How to complete this task. Copy the lines below exactly, starting with the first and finishing with the one holding "Task: Click the Top10 badge on 推荐排行 panel"; do not copy the pictures.

[Stored items]

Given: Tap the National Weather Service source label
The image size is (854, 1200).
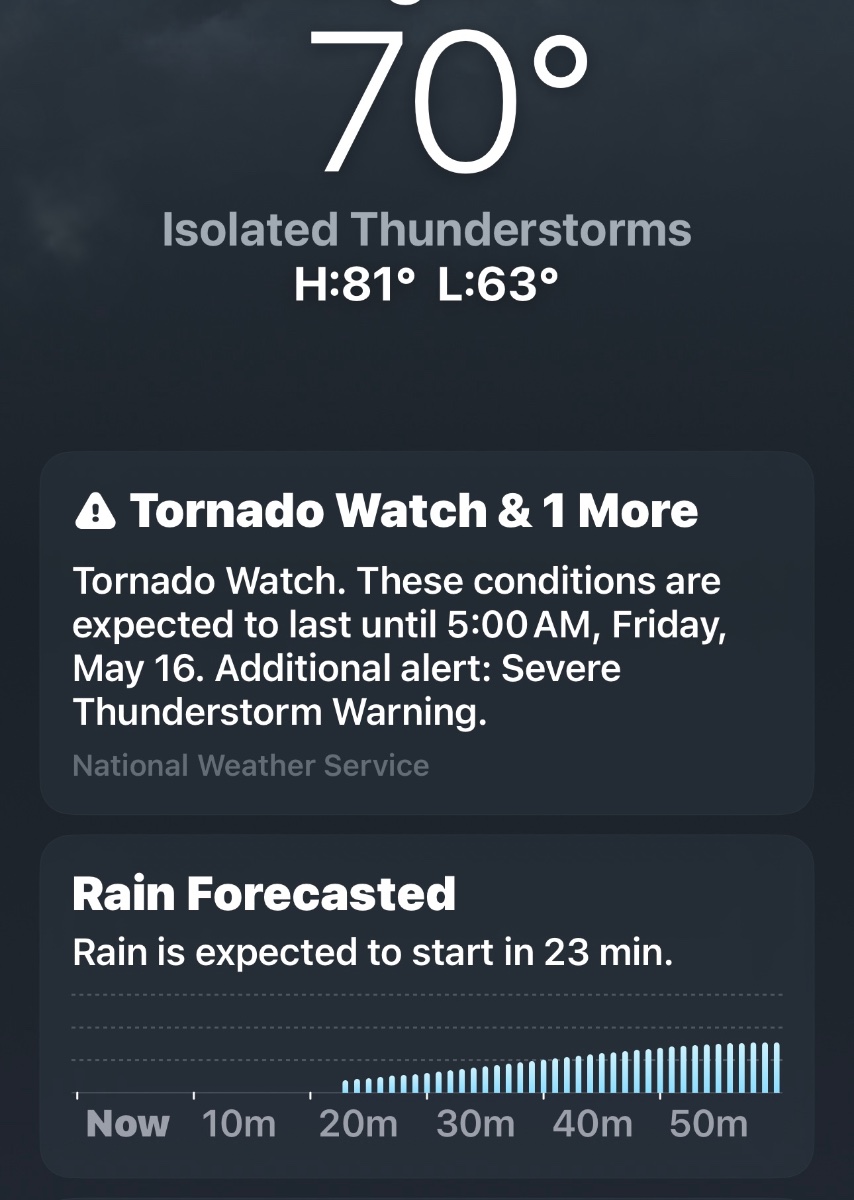Looking at the screenshot, I should [x=251, y=766].
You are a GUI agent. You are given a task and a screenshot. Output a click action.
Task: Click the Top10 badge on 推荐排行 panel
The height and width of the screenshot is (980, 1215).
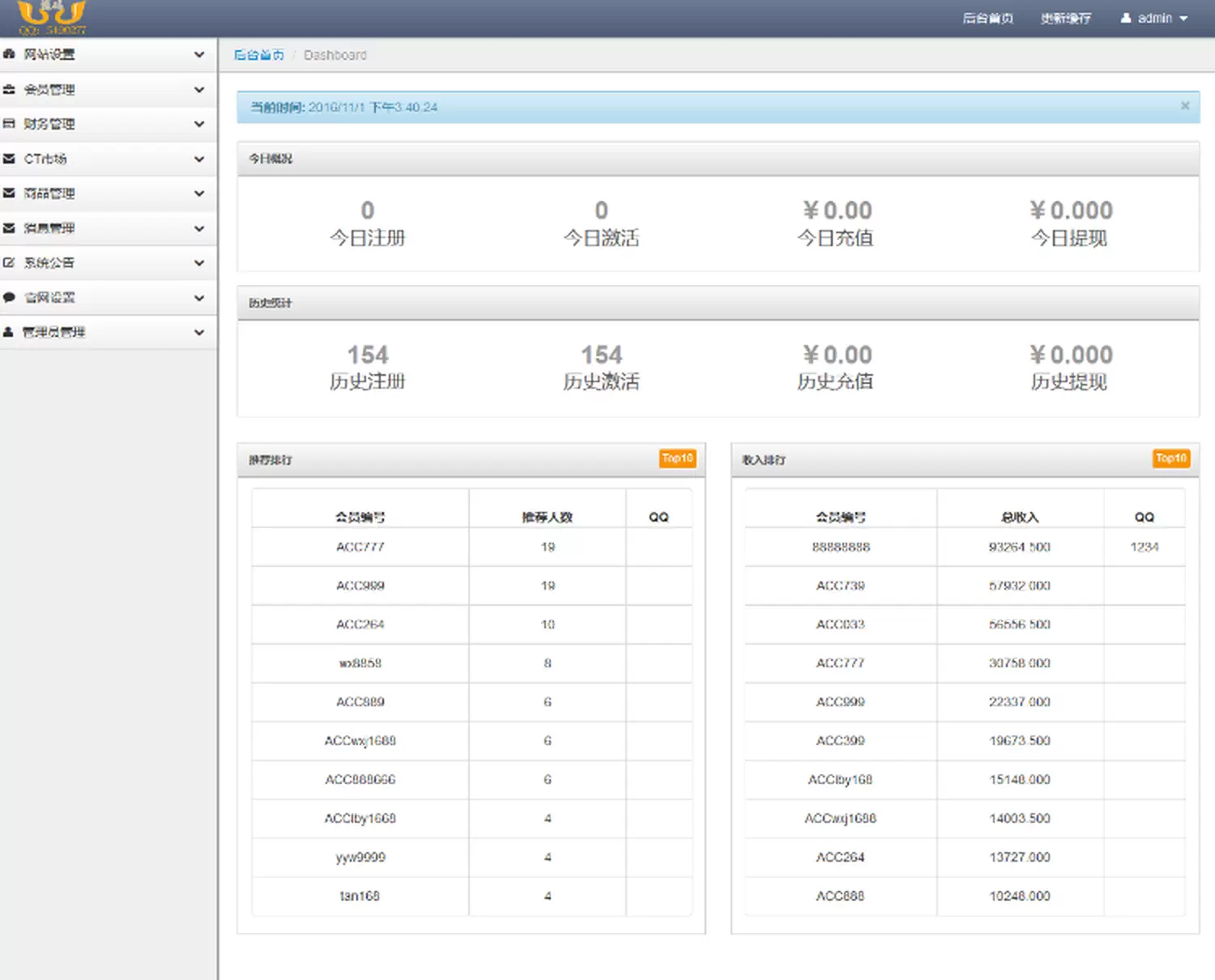(x=677, y=458)
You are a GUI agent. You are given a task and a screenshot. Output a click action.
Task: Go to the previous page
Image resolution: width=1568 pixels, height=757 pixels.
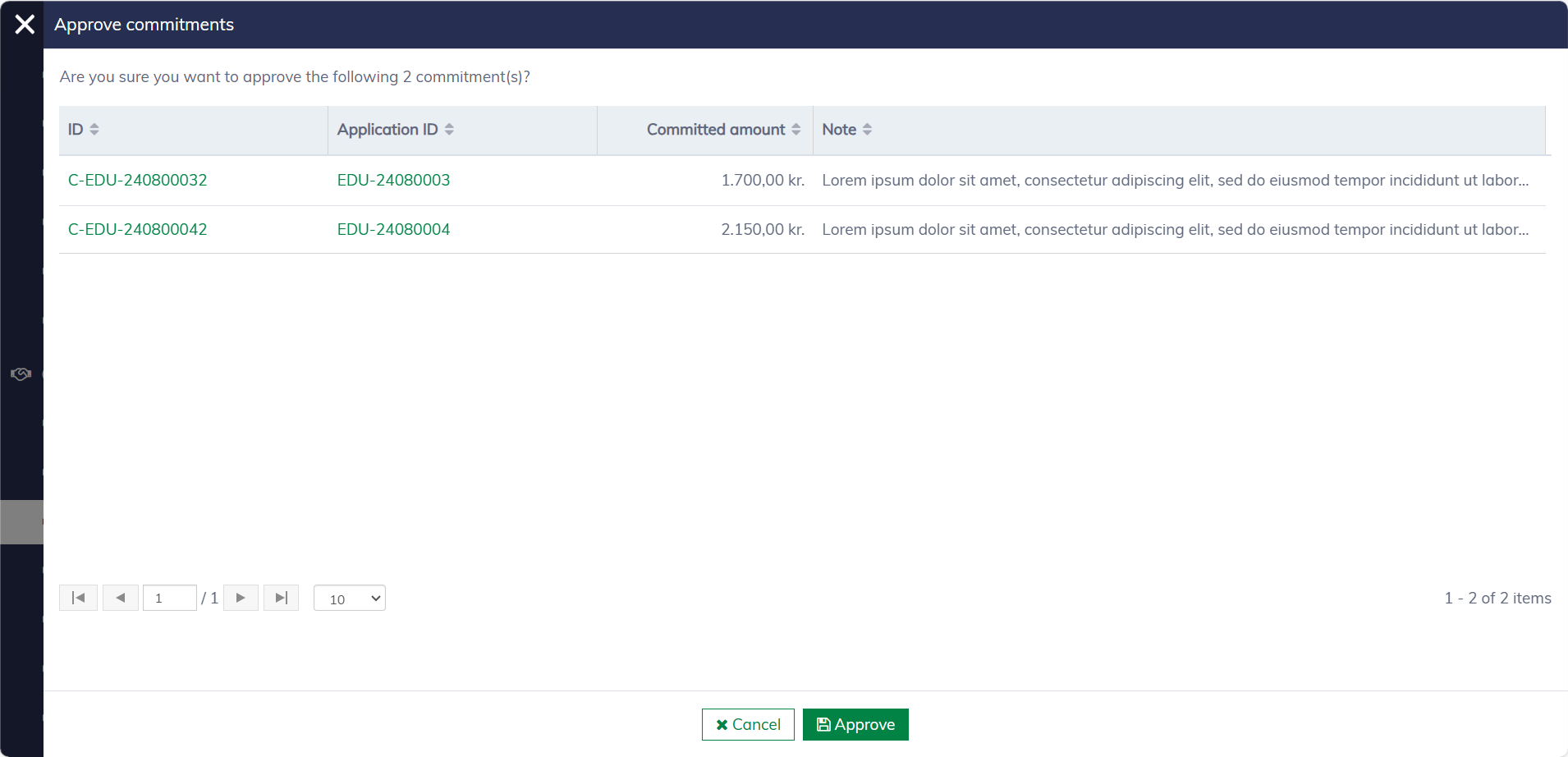pyautogui.click(x=121, y=598)
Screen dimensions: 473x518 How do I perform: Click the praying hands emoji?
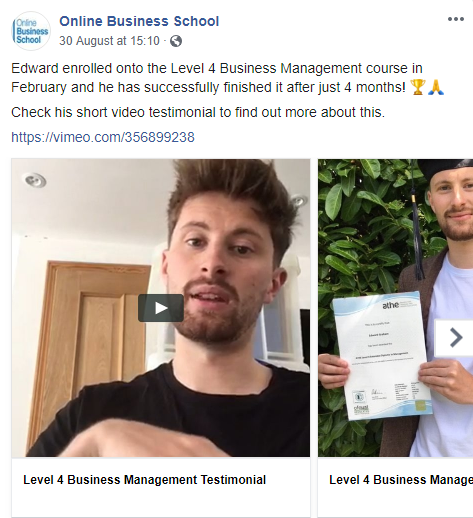click(x=436, y=88)

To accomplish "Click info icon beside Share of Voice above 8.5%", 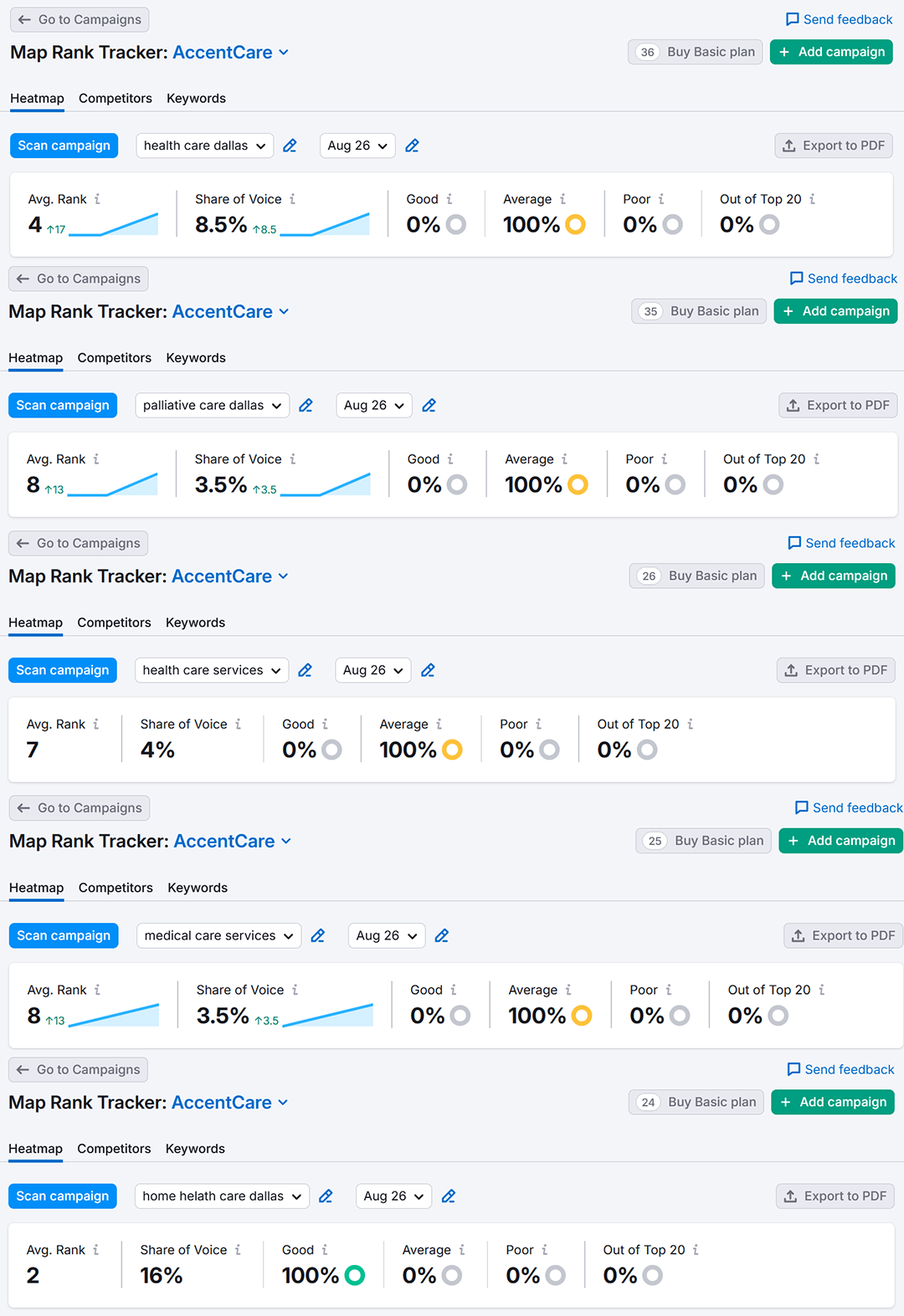I will click(292, 199).
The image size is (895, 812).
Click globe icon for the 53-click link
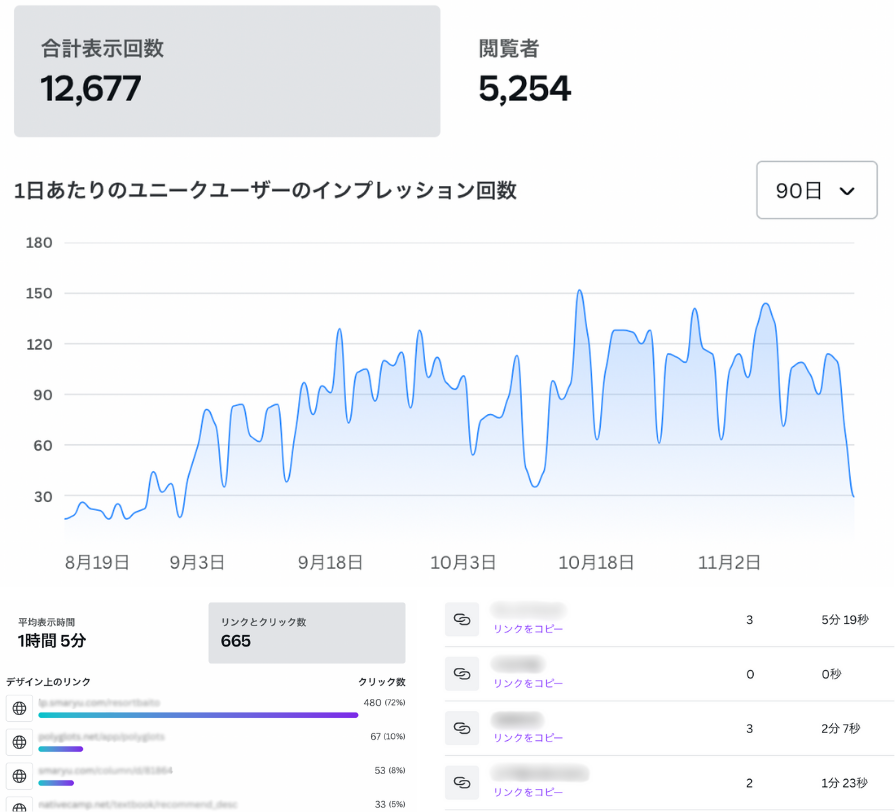point(19,776)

Reply to the exercise.
Given: Tap the National Weather Service source label
The image size is (854, 1200).
Looking at the screenshot, I should [x=251, y=766].
You are a GUI agent. You are given a task and a screenshot. Output a click action.
Task: Click the Top10 badge on 推荐排行 panel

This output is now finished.